ゆっくり朝食を食べたあと、取り出した地図を見ながら今まで行った所やこれから先どこへ行きたいかなんて話をお酒を片手にのんびりと話をしていたんだけど、昼食を食べたところで俺はまた飲み始めた皆を置いて一旦リビングを後にした。
目的地はベリーに教えてもらった倉庫で、スライム達に手伝ってもらって見つけた組み立て式の小屋をひとまず俺の部屋に運ぶ。
まあ、どれくらいの大きさや広さがあるかは組み立ててみないと分からないからな。
しかし、取扱説明書があるわけでもない組み立て式の小屋……大工の経験なんて無い俺には、さすがに未知の作業だったよ。
って事でここは素直にベリーに助けを求め、ベリーの指導の元、俺とスライム達が総出で一度とにかく組み立ててみる事にした。
思ったよりも案外簡単に出来上がったその小屋は、犬小屋をそのまま巨大化したみたいな感じで扉は無く、少し屈んで入るくらいの高さの入り口にはカーテンを取り付けるタイプになっていた。
恐らくだけど、これは倉庫っていうよりも子供の遊び用の小屋って感じだ。だって、よく見ると入り口の木の切り口には全部面取りがしてあって、ぶつけても痛くないようにしてくれてあるし、屋根の端も綺麗に削って丸い細工がなされている。案外手がかかっているみたいで、ところどころに花模様の彫刻まで入っている。ううん、貴族の子供って、こんなもので遊ぶのか。すげえな。
ちなみに中には仕切りも何も無くて、ちょっとした物置なんかよりもはるかに大きくて広いガレージサイズ。なのでニニが横になってもまだ広々としている。
これなら、たとえ子猫が何匹産まれようが大丈夫だろう。よし。
安心しつつ改めて外から眺めて、これを置いてもちっとも狭く感じないこの無駄に広い部屋には、正直言ってちょっと笑っちゃったよ。
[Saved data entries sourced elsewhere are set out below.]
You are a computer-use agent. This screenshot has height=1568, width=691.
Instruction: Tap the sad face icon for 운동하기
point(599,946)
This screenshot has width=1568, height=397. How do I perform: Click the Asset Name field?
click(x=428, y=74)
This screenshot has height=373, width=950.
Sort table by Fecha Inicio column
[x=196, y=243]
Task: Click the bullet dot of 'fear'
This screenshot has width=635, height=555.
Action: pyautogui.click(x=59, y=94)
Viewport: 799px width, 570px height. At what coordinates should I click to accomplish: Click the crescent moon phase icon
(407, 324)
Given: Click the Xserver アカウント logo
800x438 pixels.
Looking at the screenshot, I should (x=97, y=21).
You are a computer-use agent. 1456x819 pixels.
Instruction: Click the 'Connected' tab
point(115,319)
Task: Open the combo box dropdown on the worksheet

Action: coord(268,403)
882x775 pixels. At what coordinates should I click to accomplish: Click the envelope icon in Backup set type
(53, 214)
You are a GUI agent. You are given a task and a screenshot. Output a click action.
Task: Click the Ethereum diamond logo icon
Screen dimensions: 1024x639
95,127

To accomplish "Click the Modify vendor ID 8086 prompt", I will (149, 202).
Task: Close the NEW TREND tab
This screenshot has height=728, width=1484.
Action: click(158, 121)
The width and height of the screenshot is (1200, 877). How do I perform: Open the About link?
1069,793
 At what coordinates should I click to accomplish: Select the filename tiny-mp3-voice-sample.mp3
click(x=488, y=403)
「ええと、あとは中に干し草を入れてやればいいんだな。干し草の予備って確か……厩舎の横の倉庫にガッツリ用意してもらっていたよな。じゃあ取って来るか」
ここを買った時に、裏庭にある大きな厩舎には、オンハルトの爺さんのエルクのエラフィと、ギイのブラックラプトルのデネブがいつも寝床にしていた。だけど、オンハルトの爺さんがいなくなって以降、一匹だけでは寂しいらしくデネブも大型犬くらいのサイズになって中に一緒に入って来ている。
なので、今の所厩舎はたまに来るギルドマスター達が乗ってきた馬達専用になっていたので、まだまだ干し草は山ほどあったはずだ。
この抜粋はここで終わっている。